カーテン越し、クロシェット

 仕事の帰りに革靴でステップを踏んでしまい、上司には驚いた顔をされた。今日くらいは許してくれ。真面目な仕事人の仮面は剥ぎ棄てたいんだ。

 電車のボックス席になんか座ってみて、『きれいだよ』と一言添えて夜景の写真を送ってみる。二、三日前から既読すら付いていないが、いつも通りだし構いすぎても怒られるのでそのままにしておく。

 上がる口元を隠しきれないまま駆け込んだ近所の洋菓子屋でケーキを購入する。見知った顔のおばちゃんが、心配そうな顔をしていたから「どうしました?」と直接聞いてみた。

「今日も、妹ちゃんの誕生日かい?」

「はい!」

 こんな元気な答えが返ってくると思っていなかったのか、おばちゃんは「喜ぶだろうね」と合わせるような苦笑を浮かべた。もしかしなくても、誕生日への熱さにドン引きしてしまったのかもしれない。娘さんに手招きされたおばちゃんは、不安定な足取りで店の奥へ消えていった。

 軽く踏み出した足は、迷いもなく自宅へ向かう。

 

 モンブランがひとつ、冷蔵庫の中央の段に鎮座している。酒も十分冷えていて、準備万端。あとは……そうだ。飾りつけをしなければならない。

 リビングに足を踏み入れた瞬間、体が硬直する。息が詰まる。手がしびれだす。思考のなみにのまれる。

 窓枠に飾られた作り物の花は厚くほこりをかぶっている。自分では食べることのない甘いチョコ菓子の賞味期限は、去年のもの。ソファの上にすでに置いてあるハンドクリームの箱は、未開封で、今日昼休みに買ってきたハンカチの店と同じ。

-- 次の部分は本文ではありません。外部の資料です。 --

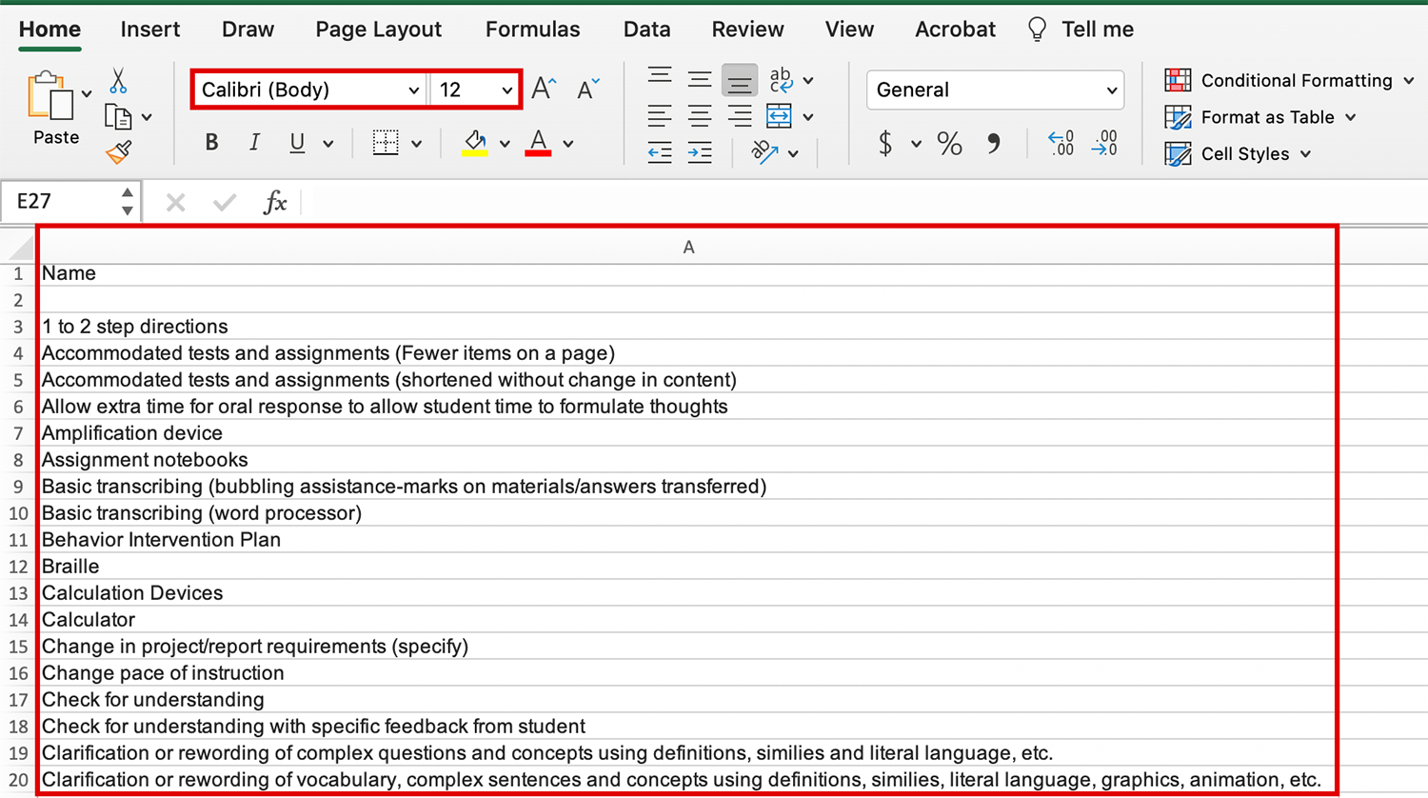Toggle Italic formatting
The width and height of the screenshot is (1428, 798).
coord(254,143)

 それは誕生日会が行われていたことを意味している。だいぶ前に。

 まさか。そんな。そんなこと。

 先に先にと走る思考を止めたいかのように、足は自然と玄関に向いていた。

 靴箱を開けて隅まで見るけれど、妹の靴は一足もなかった。

 二階に焦る両足で駆け上がり、妹の部屋に飛び込む。カーテンを閉め切ったままの部屋は暗く、ほこりっぽく、せき込んでしまいそうだった。ベッドに寝れるはずもない。

 安心したいがために、なにかひとつでも妹は生きているという証拠を見つけたくて。無我夢中で一階の押入れの引き戸を開けた。

 息をする間もなく、自分の足元になだれ落ちてくる箱の数々。酒の缶たち。そのどれもが、自分では買わないようなしゃれたものばかりで。酒は甘く度数が低いものしか見当たらず、賞味期限は三年前から一か月刻みで全部ある。

 溶けてゆくんだ。形ひとつものこさず、とけてとけ、て。


 お昼に買ったハンカチをバッグに忍ばせて、あとの仕事も頑張るぞと自分を励ます。

 帰りはあそこに寄ろう。

 にこにことしていたのか、上司には驚いた顔をされた。